## Aim of the exercise
Reproduce word for word the part of the text below on the Simons gift to CUNY, from "The largesse now" to "and business development.".

## Supplied text
Simons last year gave $500 million to SUNY’s Stony Brook University. It was there that Simons taught math before using his breakthrough quantitative trading models to make money hand over fist on Wall Street.
The largesse now headed CUNY’s way will go to bulk up computer science studies with a brand new master’s degree program and up to 25 new faculty members, as well as to help the nation’s largest urban university system participate fully in a new New York State consortium, launched by Gov. Hochul, intended to make our state a leader in the AI-related research and business development.
Unlike throwing millions and millions atop the already massive endowments of Harvard, Yale or Princeton, which disproportionately serve kids from wealthy and privileged backgrounds, boosting CUNY has a very different result: It gives a hand up to those eager to build better lives for themselves and their families.
Eleven CUNY colleges are among the nation’s top institutions of higher education for advancing social mobility, according to an analysis by CollegeNET. Simons is helping make this engine of economic advancement bigger and more efficient, lifting more poor, working-class and middle-income young people into prosperous and productive careers.

## Data for review
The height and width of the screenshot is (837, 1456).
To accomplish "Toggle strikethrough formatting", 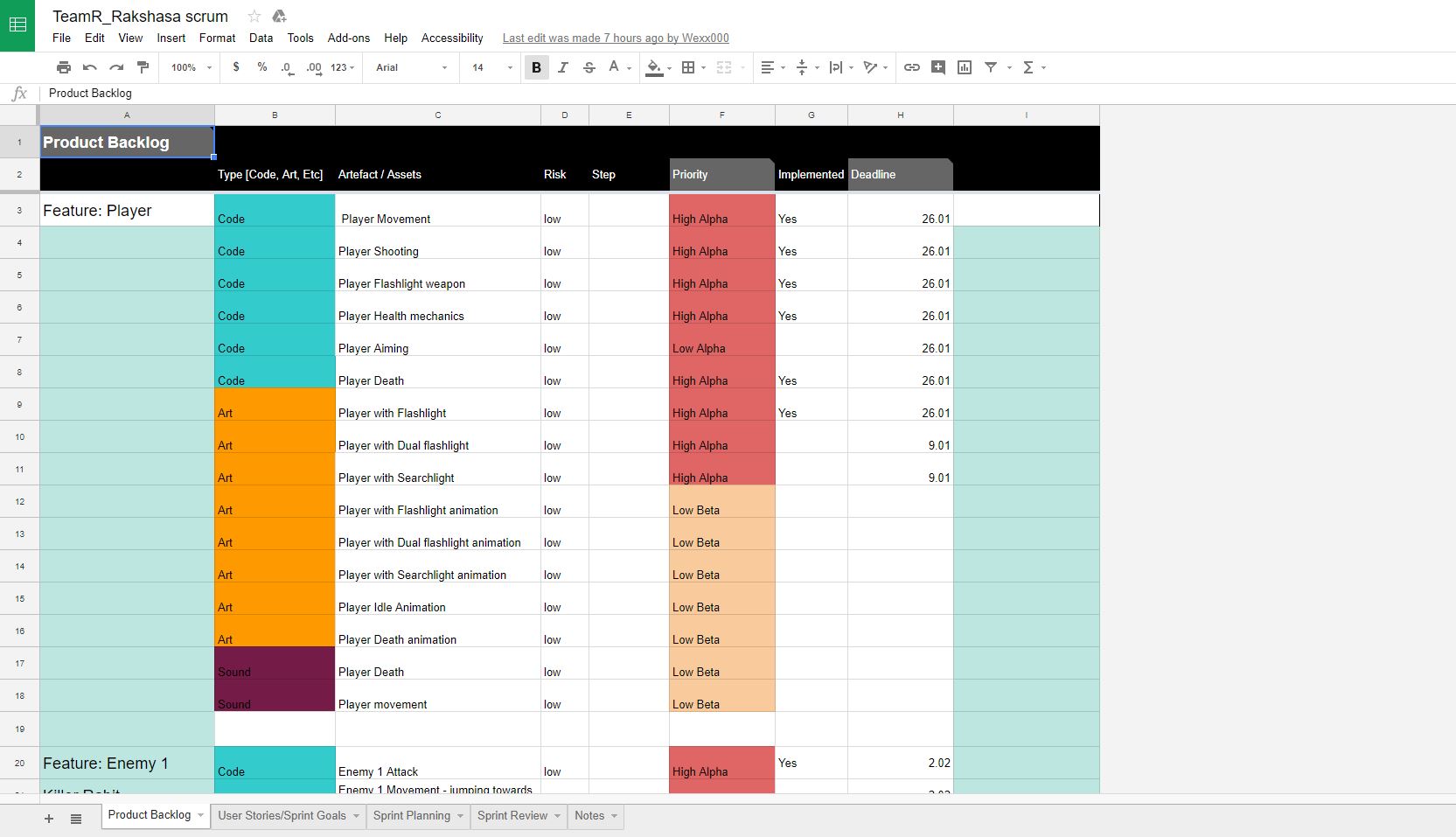I will point(589,67).
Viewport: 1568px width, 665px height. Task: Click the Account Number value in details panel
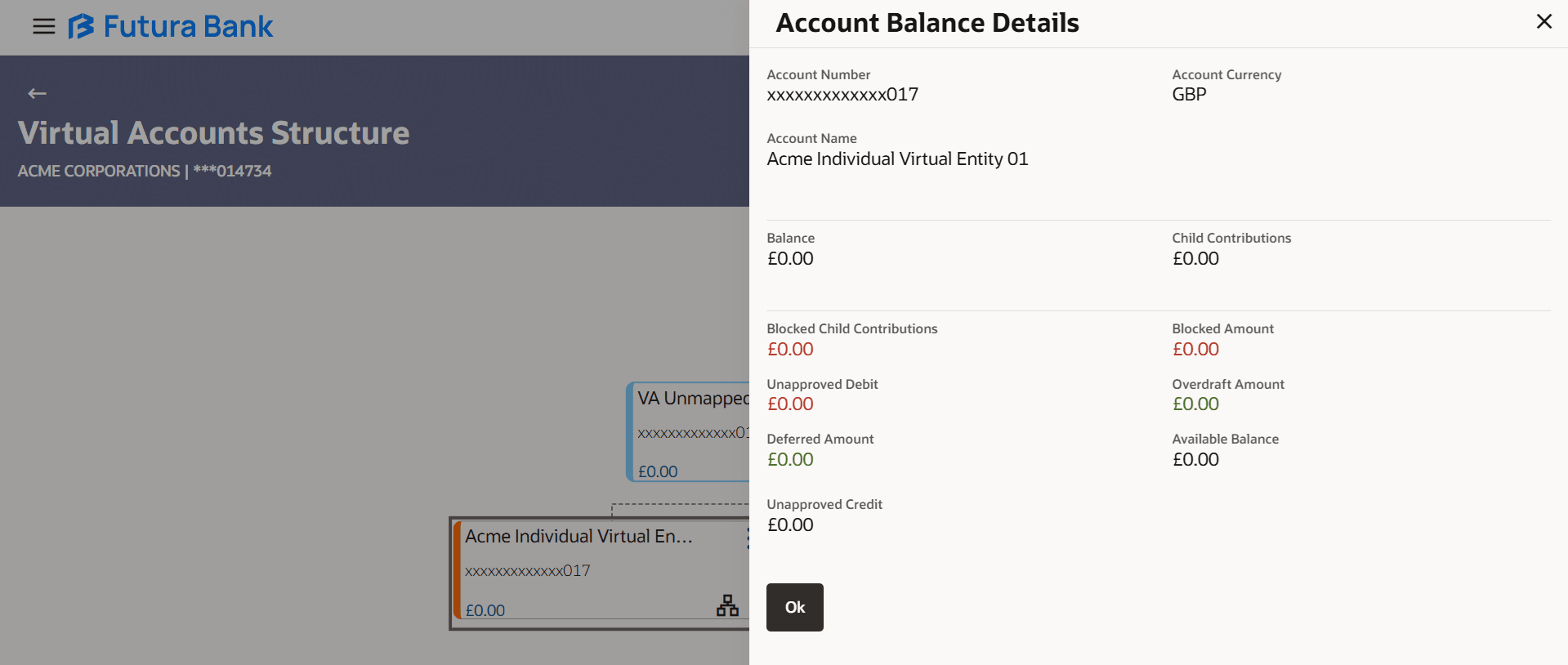click(842, 95)
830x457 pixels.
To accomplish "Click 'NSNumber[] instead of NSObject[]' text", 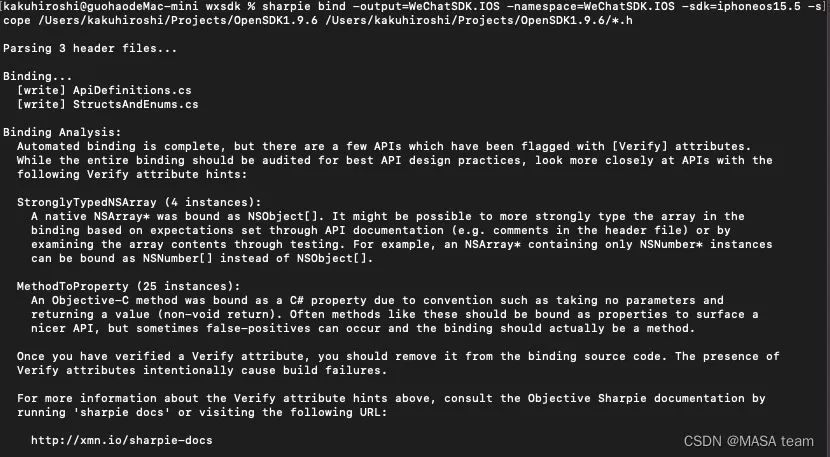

## Task answer
The largesse now headed CUNY’s way will go to bulk up computer science studies with a brand new master’s degree program and up to 25 new faculty members, as well as to help the nation’s largest urban university system participate fully in a new New York State consortium, launched by Gov. Hochul, intended to make our state a leader in the AI-related research and business development.